DOCUMENT SEGMENT

**********

# OCR XML Processing
This notebook shows the process of extracting relevant OCR information from the XML files downloaded in `load_data.ipynb` and explored in `explore_xml.ipynb`. The idea is to get the information we want into a more convenient format. For each XML file, we produce two auxiliary files: a text file containing each `TextBlock` as a continuous string and a JSON file containing information about bounding boxes.

## Imports

In [14]:
from xml.etree import ElementTree as ET # for parsing XML
from matplotlib import pyplot as plt    # for data visualization
import json

## Globals

In [15]:
DATA_PATH = './data/'
XML_DIR = 'xml/'
TXT_DIR = 'txt/'
JSON_DIR = 'json/'

EX_PATH = './example_data/'
EX_XML_PATH = f'{EX_PATH}lccnsn830302141906-04-20ed-1seq-1.xml'

SCHEMA = '{http://schema.ccs-gmbh.com/ALTO}'

## XML Processing
This cell defines a function that processes XML files into two files: a `.txt` file containing the OCR data and a `.json` file containing the block- and line-level bounding box data.

In [24]:
def process_xml(filename, txt_dir, json_dir):
    block_root: ET.Element = ET.parse(EX_XML_PATH).getroot() or ET.Element('')
    for subtag in ('Layout', 'Page', 'PrintSpace'):
        block_root = block_root.find(f'{SCHEMA}{subtag}') or ET.Element('')

    page_dict = {}

    with open(f'{txt_dir}{filename}.txt', 'w') as tfp:
        for block in block_root.findall(f'{SCHEMA}TextBlock'):
            block_dict = {}
            left,  upper = int(block.attrib['HPOS']), int(block.attrib['VPOS'])
            right, lower = left + int(block.attrib["WIDTH"]), upper + int(block.attrib['HEIGHT'])

**********

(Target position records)
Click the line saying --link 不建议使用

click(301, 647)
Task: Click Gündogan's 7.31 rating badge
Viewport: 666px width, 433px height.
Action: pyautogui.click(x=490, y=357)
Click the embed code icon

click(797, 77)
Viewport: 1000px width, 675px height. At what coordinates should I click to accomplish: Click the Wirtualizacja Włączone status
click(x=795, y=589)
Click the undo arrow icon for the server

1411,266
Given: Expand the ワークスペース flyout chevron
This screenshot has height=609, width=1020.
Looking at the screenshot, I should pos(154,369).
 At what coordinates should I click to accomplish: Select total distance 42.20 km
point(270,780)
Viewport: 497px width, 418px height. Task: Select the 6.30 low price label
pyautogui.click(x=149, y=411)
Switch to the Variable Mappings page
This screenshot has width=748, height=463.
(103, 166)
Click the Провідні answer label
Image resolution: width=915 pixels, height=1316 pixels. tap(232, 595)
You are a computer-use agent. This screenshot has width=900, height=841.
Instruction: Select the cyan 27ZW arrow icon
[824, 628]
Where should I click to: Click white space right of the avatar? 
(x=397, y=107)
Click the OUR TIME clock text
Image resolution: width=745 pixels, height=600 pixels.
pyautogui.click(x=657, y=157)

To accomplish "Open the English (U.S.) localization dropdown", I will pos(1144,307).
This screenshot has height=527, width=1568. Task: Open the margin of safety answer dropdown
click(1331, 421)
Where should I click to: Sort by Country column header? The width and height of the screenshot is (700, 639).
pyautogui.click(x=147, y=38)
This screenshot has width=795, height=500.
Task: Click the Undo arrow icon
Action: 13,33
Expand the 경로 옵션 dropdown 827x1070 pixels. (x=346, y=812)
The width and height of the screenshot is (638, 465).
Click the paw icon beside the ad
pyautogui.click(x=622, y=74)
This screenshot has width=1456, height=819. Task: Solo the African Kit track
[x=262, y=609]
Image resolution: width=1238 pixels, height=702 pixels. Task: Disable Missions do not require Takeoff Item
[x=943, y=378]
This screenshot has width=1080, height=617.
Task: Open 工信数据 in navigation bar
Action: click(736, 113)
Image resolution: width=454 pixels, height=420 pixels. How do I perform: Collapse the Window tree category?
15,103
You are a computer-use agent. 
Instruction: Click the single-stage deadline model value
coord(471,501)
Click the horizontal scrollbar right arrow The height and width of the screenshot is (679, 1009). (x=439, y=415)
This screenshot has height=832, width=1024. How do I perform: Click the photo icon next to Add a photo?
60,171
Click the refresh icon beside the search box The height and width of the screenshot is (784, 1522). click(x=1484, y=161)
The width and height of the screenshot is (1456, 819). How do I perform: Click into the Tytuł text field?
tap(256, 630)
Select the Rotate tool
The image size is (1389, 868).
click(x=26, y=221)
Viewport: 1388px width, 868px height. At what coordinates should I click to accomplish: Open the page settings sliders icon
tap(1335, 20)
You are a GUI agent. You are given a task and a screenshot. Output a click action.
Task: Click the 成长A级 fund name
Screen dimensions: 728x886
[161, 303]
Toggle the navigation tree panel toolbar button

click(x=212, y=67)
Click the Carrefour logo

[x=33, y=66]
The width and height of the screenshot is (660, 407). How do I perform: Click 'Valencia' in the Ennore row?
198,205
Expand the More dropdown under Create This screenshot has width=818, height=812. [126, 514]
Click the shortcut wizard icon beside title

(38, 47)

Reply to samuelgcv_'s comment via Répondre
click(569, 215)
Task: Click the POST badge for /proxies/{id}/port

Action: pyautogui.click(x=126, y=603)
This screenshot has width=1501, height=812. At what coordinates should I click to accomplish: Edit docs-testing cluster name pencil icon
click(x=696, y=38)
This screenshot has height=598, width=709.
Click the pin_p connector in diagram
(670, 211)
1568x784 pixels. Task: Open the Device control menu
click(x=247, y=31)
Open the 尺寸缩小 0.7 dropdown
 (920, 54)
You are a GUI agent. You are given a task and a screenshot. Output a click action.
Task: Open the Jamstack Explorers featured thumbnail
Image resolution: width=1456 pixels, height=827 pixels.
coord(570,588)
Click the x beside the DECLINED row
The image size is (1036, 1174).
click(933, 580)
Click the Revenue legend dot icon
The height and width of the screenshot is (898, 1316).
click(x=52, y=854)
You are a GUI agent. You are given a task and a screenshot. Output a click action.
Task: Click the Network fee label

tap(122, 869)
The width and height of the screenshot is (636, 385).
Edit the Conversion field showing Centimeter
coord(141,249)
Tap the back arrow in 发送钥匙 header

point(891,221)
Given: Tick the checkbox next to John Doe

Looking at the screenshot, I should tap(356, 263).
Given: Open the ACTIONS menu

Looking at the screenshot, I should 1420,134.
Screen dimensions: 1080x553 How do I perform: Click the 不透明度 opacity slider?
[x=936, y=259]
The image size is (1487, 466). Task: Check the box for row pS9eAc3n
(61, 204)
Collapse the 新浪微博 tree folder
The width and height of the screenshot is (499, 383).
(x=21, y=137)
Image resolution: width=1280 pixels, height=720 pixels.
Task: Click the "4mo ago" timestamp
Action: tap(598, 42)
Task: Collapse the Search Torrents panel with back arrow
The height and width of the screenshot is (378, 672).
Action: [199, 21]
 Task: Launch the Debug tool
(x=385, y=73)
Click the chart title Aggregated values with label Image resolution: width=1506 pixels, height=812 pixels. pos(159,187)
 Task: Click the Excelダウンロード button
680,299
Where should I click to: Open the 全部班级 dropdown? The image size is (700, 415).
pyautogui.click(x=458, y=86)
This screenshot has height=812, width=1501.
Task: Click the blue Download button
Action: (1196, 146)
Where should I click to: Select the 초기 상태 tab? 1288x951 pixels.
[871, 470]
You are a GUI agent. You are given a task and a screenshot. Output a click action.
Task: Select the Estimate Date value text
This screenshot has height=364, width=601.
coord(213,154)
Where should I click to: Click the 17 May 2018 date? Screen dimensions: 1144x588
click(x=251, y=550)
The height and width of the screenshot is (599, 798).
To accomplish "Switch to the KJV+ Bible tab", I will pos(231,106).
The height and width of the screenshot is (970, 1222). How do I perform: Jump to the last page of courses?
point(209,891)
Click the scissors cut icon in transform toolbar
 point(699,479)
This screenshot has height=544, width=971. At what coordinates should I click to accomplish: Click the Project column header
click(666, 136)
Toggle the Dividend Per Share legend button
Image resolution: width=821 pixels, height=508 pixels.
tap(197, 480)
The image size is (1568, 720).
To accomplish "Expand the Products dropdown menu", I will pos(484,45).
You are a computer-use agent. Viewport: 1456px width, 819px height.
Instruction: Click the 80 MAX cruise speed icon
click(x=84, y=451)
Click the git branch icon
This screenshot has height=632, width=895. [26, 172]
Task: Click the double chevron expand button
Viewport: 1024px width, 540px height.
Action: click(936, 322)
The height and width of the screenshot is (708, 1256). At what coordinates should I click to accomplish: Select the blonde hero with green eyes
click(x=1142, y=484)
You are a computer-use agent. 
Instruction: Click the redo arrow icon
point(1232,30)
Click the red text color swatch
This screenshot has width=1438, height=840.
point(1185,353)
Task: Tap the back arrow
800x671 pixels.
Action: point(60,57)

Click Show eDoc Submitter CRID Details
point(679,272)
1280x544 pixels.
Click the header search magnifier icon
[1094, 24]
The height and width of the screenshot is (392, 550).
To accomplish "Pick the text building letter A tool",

**********

STATED TASK A
In the OCR XML processing notebook, change "OCR data" to "recognized text" and write out the passage from "## XML Processing" up to and including "bounding box data.".
STATED TASK B
Which constant names are assigned under the Globals heading of the OCR XML processing notebook?
STATED TASK C
Pick up the OCR XML processing notebook after its final line and keep writing it.

FINAL RESULT A
## XML Processing
This cell defines a function that processes XML files into two files: a `.txt` file containing the recognized text and a `.json` file containing the block- and line-level bounding box data.

FINAL RESULT B
DATA_PATH, XML_DIR, TXT_DIR, JSON_DIR, EX_PATH, EX_XML_PATH, SCHEMA

FINAL RESULT C
            block_dict['left'], block_dict['upper'], block_dict['right'], block_dict['lower'] = left, upper, right, lower
            for line in block.findall(f'{SCHEMA}TextLine'):
                line_dict = {}
                left,  upper = int(line.attrib['HPOS']), int(line.attrib['VPOS'])
                right, lower = left + int(line.attrib["WIDTH"]), upper + int(line.attrib['HEIGHT'])
                line_dict['left'], line_dict['upper'], line_dict['right'], line_dict['lower'] = left, upper, right, lower
                for string in line.findall(f'{SCHEMA}String'):
                    tfp.write(string.attrib['CONTENT'] + ' ')
                    left,  upper = int(string.attrib['HPOS']), int(string.attrib['VPOS'])
                    right, lower = left + int(string.attrib["WIDTH"]), upper + int(string.attrib['HEIGHT'])
                    line_dict[string.attrib['ID']] = {'content': string.attrib['CONTENT'], 'left': left, 'upper': upper, 'right': right, 'lower': lower}
                tfp.write('\n')
                block_dict[line.attrib["ID"]] = line_dict
            tfp.write('\n')
            page_dict[block.attrib["ID"]] = block_dict

    with open(f'{json_dir}{filename}.json', 'w') as jfp:
        json.dump(page_dict, jfp)

process_xml('example', './example_data/', './example_data/')